(数据集节选)
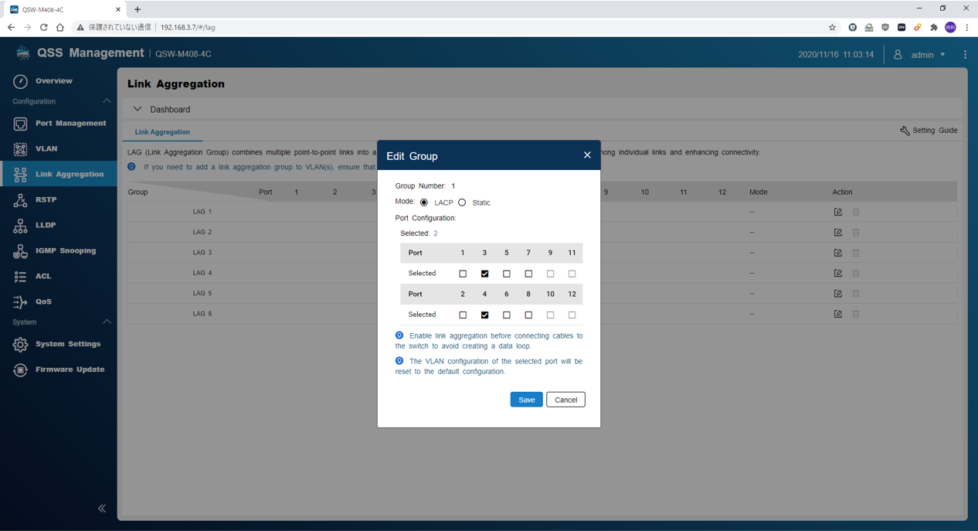Collapse the Dashboard section
978x531 pixels.
click(x=138, y=110)
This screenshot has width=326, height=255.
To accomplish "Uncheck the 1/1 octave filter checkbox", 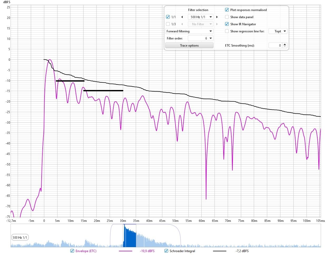I will [168, 17].
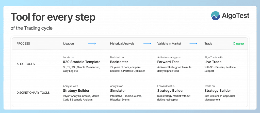Select the Ideation stage header

[68, 44]
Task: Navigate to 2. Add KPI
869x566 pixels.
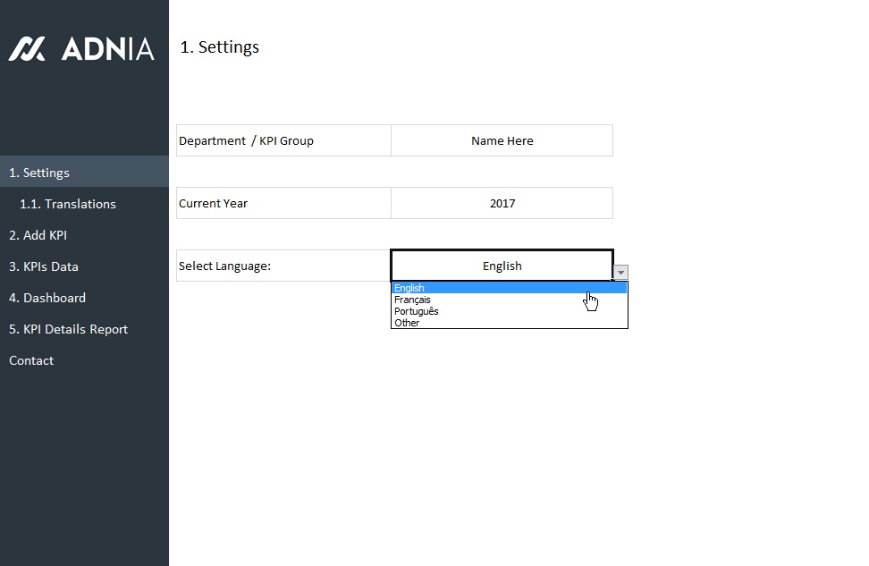Action: (x=38, y=235)
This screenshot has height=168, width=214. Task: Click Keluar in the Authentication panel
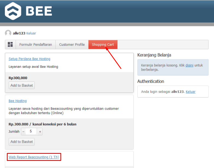190,92

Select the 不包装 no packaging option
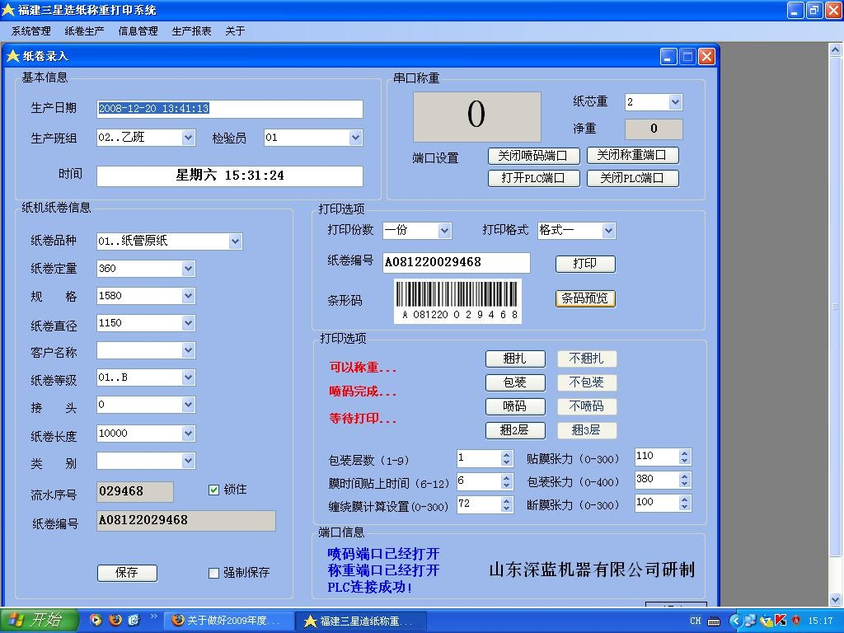tap(587, 382)
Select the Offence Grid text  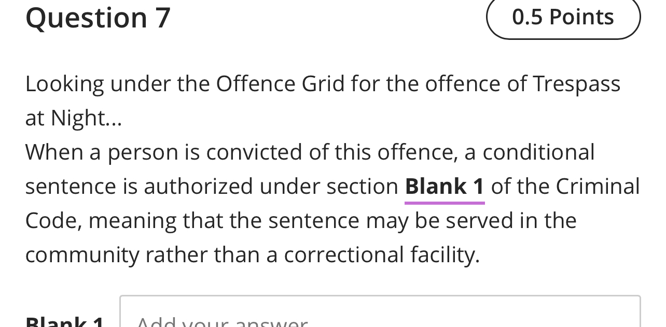tap(280, 83)
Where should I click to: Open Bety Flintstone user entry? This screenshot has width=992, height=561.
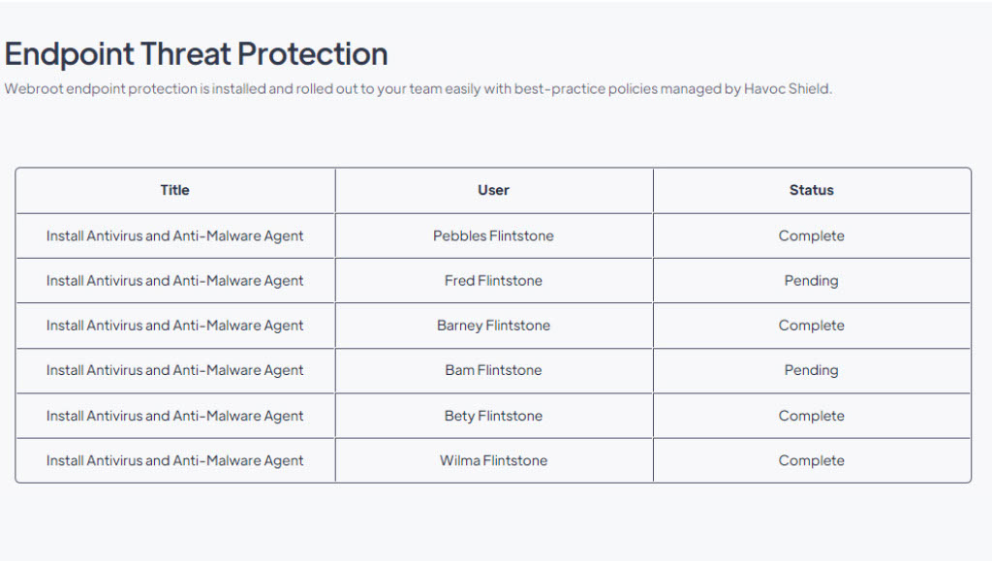tap(493, 417)
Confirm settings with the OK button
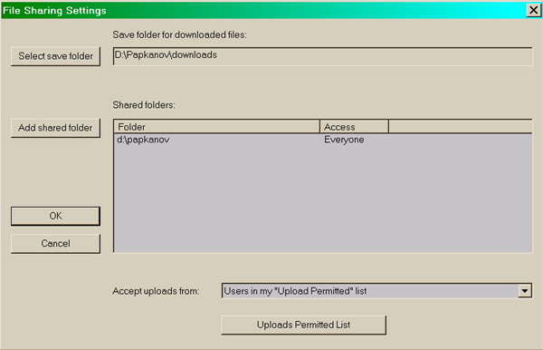The width and height of the screenshot is (543, 350). (55, 216)
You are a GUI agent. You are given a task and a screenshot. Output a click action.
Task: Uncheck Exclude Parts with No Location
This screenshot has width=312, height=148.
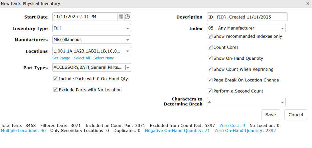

■ **练习说明**: 将记录中自含有“Confirm settings with the OK button”的一行起、至记录末尾止（首尾均包括在内）的各行转换为Markdown表格，设“序号”与“行内容”两列，略去空行，答案中不含图片。

■ **参考答案**:
| 序号 | 行内容 |
|---|---|
| 1 | Confirm settings with the OK button |
| 2 | The width and height of the screenshot is (543, 350). (55, 216) |
| 3 | You are a GUI agent. You are given a task and a screenshot. Output a click action. |
| 4 | Task: Uncheck Exclude Parts with No Location |
| 5 | This screenshot has width=312, height=148. |